Herry Mardian, yayasan Paramartha.
Apa sih sebenarnya makna ‘ihsan’ itu? Kita sering sekali mendengar kata ini, atau membicarakannya pada orang lain. Tapi sebenarnya apa ya maknanya?
Kenapa sangat penting membahas arti kata ‘ihsan’? Karena sebagaimana diajarkan Jibril as. dan Rasulullah Saw (dalam hadits Bukhari 1 : 47), ‘Ihsan’ adalah salah satu dari tiga komponen yang membentuk ad-diin kita, yaitu Iman, Islam, dan Ihsan. Jika satu komponen saja tidak ada, atau tidak paham, maka kita belum ber-diin dengan sempurna.
Jika kita sudah paham makna ‘ihsan’, kita juga akan bisa meraba maksud makna kata-kata turunannya seperti ‘hasan’, ‘ahsan’, ‘muhsin’, ‘hasanah’, dan lain sebagainya.

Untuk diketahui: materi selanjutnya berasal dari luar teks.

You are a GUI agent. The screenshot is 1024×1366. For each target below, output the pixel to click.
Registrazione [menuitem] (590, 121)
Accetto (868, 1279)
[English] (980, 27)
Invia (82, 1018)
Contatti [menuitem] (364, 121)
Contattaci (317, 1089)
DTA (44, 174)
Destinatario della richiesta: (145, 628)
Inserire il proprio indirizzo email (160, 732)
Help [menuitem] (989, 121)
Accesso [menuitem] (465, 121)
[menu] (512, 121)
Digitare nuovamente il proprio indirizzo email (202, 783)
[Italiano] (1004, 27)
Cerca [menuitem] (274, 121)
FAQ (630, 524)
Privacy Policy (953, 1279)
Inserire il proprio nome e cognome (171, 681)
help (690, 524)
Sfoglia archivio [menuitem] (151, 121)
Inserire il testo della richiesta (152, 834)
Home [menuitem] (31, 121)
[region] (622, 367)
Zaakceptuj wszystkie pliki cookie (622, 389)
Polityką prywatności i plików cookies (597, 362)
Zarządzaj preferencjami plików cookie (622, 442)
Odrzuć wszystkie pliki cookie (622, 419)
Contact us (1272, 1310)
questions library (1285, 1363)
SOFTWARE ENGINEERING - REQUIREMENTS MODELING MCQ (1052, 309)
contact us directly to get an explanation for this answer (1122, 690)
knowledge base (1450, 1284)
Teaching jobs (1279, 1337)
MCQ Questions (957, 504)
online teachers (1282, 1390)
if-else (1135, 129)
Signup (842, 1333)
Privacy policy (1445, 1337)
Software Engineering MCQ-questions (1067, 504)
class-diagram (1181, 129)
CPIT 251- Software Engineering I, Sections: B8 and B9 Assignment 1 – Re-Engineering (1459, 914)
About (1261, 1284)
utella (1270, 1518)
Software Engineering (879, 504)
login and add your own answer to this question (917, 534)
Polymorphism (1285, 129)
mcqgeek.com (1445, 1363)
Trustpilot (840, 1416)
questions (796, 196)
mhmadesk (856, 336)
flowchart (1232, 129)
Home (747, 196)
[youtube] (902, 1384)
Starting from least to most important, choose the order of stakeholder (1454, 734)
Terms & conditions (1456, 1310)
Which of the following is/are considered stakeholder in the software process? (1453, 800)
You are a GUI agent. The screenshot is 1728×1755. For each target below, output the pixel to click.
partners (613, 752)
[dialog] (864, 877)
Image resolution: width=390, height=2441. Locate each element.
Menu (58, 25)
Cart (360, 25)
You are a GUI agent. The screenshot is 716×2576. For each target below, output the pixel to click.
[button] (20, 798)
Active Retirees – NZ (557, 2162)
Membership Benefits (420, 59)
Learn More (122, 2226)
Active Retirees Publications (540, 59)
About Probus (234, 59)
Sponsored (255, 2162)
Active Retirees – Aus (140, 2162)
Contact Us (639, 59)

Umumnya kita secara awam mengartikan kata ‘ihsan’, ‘hasan’, ‘ahsan’ dan semua kata yang berkaitan, dihubungkan dengan kata ‘baik’ sebagaimana tertulis di kamus bahasa Arab. Jika ‘ihsan’ di sana diartikan ‘baik’, maka ‘muhsin’ adalah ‘orang yang baik’, atau ‘orang yang suka berbuat baik’, dan seterusnya. Oke, itu tidak salah sih. Tapi apa bedanya ‘ihsan’ atau ‘hasan’, dengan ‘khair’ (baik)? Masalahnya, istilah Arab dalam Qur’an itu sama sekali bukan bahasa Arab sehari-hari, sehingga beresiko tidak akurat, kabur atau terlalu umum jika diterjemahkan melalui kamus bahasa Arab sehari-hari.
Contoh, Q. S. Al-Baqarah [2] : 195:
“Innallaha yuhibbul-muhsiniin.”
Sesungguhnya Allah mencintai Al-Muhsiniin.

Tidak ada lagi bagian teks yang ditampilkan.